Order, Supreme Court, New York County (Karen S. Smith, J.), entered July 1, 2005, which denied plaintiff's motion for summary judgment, unanimously affirmed, without costs.
Published by New York State Law Reporting Bureau pursuant to Judiciary Law § 431.
This opinion is uncorrected and subject to revision before publication in the Official Reports.
Mazzarelli, J.P., Andrias, Friedman, Renwick, Freedman, JJ.
We disagree with the motion court's finding that summary judgment is precluded by an issue of fact whether there was a surrender of the premises by defendant tenant and acceptance by plaintiff landlord. Article 25 of the parties' lease specifically states that there is no surrender of the premises without an agreement accepting such surrender in writing signed by the landlord. It is undisputed that there was no written agreement signed by the landlord accepting any purported surrender of the premises by the tenant at any time before the parties entered into a stipulation of settlement that resolved a summary non-payment proceeding brought by the landlord in Civil Court. Nor can there be any claim by the tenant of constructive eviction. Article 9 of the lease explicitly states that the tenant waived the provisions of Real Property Law § 227, which permits a tenant to quit leased premises that are rendered untenable or unfit for occupancy and consequently to be relieved of its obligation to pay rent (see Milltown Park v American Felt & Filter Co., 180 AD2d 235, 237 ; Trinity Ctr., LLC v Wall St. Correspondents, Inc., 4 Misc 3d 1026(A), 2004 NY Slip Op 51060(U), *4 ). Article 9 requires the tenant to give the landlord notice of any damage to the premises. The landlord is then required to make repairs. The tenant's liability for rent is abated during the period in which the repairs are being made and is resumed five days after written notice by the landlord that the premises are substantially ready for the tenant's occupancy.
We also disagree with the motion court that the parties' stipulation of settlement was ambiguous. The plain meaning of the stipulation is that the parties were settling the issue of possession of the leased premises by the tenant's surrender thereof and that the parties were expressly reserving their right to pursue, at a later time, in a different proceeding, any and all other claims they may have had arising out of the lease or the tenancy. Even assuming that the pre-printed clause in the court form stipulation contradicted the handwritten portions, the handwritten portions would prevail (Joseph Francese, Inc. v Enlarged City School Dist. of Troy, 263 AD2d 582, 548 , revd on other grounds 95 NY2d 59 ).

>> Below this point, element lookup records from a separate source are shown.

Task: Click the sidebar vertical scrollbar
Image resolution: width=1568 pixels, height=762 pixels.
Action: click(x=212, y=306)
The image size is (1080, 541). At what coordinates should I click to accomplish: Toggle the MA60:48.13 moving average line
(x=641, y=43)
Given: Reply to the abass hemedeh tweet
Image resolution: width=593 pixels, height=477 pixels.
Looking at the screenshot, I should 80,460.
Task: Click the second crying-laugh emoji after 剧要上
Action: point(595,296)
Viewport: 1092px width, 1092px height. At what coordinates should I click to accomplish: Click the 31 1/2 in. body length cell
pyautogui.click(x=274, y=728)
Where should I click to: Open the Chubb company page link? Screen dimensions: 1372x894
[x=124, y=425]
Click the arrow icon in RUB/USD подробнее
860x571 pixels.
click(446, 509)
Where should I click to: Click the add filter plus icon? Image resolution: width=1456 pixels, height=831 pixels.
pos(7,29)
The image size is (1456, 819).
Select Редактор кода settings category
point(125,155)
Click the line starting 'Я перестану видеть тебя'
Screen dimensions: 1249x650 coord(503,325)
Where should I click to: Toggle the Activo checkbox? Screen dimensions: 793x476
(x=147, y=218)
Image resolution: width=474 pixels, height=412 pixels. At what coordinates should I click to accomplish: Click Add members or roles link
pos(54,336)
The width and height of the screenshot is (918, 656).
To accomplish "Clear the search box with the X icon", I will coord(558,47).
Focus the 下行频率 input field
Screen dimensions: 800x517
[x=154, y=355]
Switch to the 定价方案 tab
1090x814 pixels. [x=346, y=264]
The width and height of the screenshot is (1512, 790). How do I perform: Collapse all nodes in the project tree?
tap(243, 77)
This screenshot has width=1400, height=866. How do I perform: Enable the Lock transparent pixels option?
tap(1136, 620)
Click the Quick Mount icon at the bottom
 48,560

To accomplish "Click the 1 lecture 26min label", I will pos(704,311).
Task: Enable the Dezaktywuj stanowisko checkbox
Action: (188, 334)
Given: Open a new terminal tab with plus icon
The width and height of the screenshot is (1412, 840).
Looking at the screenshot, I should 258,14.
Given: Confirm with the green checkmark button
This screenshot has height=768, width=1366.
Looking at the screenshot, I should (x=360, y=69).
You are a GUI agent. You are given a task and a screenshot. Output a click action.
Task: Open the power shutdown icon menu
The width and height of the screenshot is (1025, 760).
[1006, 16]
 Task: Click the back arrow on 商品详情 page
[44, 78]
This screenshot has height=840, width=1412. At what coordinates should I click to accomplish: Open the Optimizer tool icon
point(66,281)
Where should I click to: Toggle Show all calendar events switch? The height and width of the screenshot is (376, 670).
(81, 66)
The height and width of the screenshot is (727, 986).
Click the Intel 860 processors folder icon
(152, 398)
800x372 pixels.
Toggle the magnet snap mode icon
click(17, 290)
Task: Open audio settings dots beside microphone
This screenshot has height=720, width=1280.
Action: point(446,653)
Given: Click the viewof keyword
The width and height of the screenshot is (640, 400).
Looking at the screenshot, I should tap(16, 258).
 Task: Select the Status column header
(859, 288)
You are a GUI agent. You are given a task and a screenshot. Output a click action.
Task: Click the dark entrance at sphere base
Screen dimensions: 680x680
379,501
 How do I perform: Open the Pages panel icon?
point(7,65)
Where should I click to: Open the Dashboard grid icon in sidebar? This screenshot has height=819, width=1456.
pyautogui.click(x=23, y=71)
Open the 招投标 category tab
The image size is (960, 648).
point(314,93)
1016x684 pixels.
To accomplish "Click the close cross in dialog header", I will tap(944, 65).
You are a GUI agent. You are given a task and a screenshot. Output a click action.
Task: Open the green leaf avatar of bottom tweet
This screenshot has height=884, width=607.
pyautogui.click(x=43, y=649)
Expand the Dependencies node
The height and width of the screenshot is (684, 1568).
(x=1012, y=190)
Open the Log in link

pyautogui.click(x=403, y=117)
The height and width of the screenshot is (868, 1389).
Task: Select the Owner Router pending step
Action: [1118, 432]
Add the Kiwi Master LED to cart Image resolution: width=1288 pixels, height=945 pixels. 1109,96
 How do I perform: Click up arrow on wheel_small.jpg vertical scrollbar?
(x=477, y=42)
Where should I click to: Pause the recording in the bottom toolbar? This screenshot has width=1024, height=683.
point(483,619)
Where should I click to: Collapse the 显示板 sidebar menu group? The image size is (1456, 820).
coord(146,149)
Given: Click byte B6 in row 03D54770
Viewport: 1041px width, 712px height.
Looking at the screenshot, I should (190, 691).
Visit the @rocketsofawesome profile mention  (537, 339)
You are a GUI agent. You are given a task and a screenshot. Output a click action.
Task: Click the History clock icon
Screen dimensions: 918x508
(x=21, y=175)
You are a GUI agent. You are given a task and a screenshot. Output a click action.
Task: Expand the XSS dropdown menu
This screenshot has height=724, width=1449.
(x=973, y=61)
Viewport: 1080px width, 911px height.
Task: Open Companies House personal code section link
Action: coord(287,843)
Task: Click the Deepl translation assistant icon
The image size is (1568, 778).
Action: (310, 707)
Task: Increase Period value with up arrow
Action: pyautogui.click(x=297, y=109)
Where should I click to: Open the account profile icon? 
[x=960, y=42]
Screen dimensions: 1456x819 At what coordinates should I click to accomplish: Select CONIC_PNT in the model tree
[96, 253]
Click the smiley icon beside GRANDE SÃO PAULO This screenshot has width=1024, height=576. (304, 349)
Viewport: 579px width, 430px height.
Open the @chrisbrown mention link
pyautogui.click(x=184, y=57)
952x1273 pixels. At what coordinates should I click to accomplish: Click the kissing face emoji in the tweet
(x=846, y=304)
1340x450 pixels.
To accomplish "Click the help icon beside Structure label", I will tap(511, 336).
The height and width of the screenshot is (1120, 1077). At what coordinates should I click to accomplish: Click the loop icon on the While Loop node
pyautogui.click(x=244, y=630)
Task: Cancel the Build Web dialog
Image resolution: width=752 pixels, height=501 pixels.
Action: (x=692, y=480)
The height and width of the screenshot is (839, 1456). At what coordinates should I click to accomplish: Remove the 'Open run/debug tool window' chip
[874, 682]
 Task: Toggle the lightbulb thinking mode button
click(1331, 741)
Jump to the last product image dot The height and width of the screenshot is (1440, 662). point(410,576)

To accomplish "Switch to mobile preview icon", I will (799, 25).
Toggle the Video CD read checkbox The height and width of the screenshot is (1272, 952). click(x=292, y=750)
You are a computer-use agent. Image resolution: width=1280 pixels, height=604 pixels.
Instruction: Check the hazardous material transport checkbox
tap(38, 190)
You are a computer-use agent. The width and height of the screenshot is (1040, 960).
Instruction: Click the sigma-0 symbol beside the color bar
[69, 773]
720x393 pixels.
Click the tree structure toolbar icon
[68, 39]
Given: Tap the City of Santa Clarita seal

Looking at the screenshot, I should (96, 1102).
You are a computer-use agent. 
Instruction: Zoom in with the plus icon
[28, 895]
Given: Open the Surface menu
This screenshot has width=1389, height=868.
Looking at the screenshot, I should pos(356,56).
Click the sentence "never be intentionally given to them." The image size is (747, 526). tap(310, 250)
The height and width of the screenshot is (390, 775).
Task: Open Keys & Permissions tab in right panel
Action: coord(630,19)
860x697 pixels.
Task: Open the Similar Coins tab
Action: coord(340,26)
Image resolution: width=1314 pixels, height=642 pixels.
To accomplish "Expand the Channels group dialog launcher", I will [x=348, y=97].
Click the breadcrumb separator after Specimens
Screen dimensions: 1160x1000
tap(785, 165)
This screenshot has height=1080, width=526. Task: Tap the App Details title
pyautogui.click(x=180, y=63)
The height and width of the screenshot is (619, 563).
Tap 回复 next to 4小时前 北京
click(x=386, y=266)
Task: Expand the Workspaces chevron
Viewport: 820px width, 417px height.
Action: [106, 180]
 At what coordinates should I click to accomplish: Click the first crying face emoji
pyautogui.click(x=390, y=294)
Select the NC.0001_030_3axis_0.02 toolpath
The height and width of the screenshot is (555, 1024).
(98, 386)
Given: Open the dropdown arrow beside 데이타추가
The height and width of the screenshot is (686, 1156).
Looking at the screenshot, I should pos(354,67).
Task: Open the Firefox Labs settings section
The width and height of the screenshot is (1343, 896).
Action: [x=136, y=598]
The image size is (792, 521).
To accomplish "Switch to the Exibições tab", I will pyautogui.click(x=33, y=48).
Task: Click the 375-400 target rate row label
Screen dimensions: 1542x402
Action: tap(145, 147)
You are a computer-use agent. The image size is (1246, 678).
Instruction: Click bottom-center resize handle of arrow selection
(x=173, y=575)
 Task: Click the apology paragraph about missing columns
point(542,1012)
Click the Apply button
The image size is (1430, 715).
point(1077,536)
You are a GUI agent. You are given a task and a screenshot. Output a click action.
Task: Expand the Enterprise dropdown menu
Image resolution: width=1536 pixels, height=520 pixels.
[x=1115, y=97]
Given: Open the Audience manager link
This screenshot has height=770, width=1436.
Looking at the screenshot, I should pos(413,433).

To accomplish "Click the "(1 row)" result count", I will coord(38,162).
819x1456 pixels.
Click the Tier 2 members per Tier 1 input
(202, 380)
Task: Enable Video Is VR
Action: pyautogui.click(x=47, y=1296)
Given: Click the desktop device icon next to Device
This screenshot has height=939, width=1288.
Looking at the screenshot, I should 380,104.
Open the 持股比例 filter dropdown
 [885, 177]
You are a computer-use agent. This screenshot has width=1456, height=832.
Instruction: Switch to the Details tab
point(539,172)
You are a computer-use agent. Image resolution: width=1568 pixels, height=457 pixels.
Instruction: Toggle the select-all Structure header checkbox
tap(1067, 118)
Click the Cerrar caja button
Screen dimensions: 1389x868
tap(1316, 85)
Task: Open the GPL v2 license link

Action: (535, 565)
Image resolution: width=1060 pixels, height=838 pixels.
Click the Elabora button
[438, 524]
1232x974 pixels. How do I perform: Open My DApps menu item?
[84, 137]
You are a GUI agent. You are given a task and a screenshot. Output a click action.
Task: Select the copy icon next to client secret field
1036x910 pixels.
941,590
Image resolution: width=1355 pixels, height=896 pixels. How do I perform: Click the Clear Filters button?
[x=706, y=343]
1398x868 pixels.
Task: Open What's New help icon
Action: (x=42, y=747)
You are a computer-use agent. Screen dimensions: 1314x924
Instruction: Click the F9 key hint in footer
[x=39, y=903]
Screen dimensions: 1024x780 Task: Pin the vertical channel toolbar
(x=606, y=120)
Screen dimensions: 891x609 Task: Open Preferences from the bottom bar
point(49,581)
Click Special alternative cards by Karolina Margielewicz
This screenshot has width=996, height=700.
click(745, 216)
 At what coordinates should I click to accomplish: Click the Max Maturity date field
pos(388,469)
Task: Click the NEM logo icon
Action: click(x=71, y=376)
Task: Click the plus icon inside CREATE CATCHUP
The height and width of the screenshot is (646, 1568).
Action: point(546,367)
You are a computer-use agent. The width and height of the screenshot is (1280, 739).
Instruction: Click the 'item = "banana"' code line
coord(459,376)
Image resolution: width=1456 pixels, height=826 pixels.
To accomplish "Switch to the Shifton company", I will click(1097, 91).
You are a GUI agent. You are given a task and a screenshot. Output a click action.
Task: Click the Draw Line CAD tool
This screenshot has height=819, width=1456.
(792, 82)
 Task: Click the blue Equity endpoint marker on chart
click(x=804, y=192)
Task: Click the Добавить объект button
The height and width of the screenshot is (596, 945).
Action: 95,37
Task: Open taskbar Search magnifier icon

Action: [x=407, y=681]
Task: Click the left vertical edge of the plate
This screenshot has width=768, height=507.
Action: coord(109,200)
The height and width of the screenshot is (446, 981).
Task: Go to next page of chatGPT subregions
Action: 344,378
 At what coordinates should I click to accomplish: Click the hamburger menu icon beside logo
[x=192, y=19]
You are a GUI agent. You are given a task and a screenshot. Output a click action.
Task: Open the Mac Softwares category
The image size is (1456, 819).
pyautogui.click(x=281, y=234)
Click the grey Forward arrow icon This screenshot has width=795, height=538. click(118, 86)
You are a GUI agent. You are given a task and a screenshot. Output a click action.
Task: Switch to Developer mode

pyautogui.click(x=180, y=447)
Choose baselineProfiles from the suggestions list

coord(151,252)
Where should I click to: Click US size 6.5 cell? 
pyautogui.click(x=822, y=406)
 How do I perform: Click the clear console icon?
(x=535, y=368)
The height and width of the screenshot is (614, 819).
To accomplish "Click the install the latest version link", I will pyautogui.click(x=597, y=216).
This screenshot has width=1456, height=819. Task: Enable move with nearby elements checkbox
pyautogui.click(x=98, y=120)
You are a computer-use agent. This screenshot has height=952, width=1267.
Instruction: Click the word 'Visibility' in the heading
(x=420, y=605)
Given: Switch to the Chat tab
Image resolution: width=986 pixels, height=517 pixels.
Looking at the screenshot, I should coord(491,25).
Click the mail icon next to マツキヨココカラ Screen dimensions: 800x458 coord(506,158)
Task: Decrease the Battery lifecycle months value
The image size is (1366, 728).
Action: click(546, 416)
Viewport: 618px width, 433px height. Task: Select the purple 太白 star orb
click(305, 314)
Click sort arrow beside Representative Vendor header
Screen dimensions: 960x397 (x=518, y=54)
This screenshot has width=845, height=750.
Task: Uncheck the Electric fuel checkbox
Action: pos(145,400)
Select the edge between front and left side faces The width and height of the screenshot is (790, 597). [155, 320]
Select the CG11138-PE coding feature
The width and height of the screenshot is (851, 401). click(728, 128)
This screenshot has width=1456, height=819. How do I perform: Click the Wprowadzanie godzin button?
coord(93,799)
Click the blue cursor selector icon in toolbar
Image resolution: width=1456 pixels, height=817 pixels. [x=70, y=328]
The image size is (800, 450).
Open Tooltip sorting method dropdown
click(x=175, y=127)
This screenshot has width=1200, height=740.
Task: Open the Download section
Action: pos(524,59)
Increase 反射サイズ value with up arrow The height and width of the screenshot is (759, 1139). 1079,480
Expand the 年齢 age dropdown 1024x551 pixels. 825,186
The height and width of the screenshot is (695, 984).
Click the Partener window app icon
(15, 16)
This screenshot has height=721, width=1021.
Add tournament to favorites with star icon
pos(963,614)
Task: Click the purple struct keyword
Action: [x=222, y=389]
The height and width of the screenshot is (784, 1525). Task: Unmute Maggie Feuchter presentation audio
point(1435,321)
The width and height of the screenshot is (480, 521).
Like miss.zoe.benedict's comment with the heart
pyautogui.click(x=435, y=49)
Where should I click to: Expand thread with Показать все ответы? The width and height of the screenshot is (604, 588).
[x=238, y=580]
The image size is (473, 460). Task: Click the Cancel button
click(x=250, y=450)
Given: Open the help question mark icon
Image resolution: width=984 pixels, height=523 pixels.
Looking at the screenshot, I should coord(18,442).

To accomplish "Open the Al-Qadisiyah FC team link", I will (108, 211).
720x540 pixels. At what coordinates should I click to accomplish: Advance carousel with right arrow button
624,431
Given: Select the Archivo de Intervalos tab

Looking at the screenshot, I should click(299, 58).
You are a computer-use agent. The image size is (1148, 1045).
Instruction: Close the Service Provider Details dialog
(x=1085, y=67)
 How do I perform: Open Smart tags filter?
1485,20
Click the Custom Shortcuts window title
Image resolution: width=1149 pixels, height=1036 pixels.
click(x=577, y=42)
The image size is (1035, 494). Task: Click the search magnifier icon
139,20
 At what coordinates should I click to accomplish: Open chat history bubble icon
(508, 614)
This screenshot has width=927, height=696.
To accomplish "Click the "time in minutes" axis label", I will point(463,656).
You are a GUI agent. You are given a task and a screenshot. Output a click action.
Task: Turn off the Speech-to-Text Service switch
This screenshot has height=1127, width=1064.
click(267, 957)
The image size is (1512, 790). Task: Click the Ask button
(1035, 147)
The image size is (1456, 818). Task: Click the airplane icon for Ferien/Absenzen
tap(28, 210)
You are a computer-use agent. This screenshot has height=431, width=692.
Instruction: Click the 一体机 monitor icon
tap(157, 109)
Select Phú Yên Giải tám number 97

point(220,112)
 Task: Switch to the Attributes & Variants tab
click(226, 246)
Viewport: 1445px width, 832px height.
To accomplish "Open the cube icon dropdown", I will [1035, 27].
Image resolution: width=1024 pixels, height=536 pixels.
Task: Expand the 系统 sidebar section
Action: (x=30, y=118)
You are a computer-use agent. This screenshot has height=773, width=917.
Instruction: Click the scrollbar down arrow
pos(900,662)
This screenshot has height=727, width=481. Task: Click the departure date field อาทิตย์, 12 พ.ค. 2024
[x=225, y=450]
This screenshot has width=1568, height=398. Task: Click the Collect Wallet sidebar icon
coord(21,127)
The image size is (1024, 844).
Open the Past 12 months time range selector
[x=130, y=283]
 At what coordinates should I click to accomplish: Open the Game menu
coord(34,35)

The conflicting affidavits submitted by the parties, however, raise issues of fact concerning the impact of the September 11, 2001 terrorist attack on the tenant's ability to re-enter and use the premises and the extent, if any, to which the tenant was relieved of its obligation to pay rent under Article 9 of the lease. While the tenant did not give the landlord written notice of a defective condition in the leased premises, given the building's close proximity to the World Trade Center and the catastrophic events of September 11, 2001, the landlord had actual knowledge of adverse conditions affecting the habitability of the premises.
THIS CONSTITUTES THE DECISION AND ORDER OF THE SUPREME COURT, APPELLATE DIVISION, FIRST DEPARTMENT.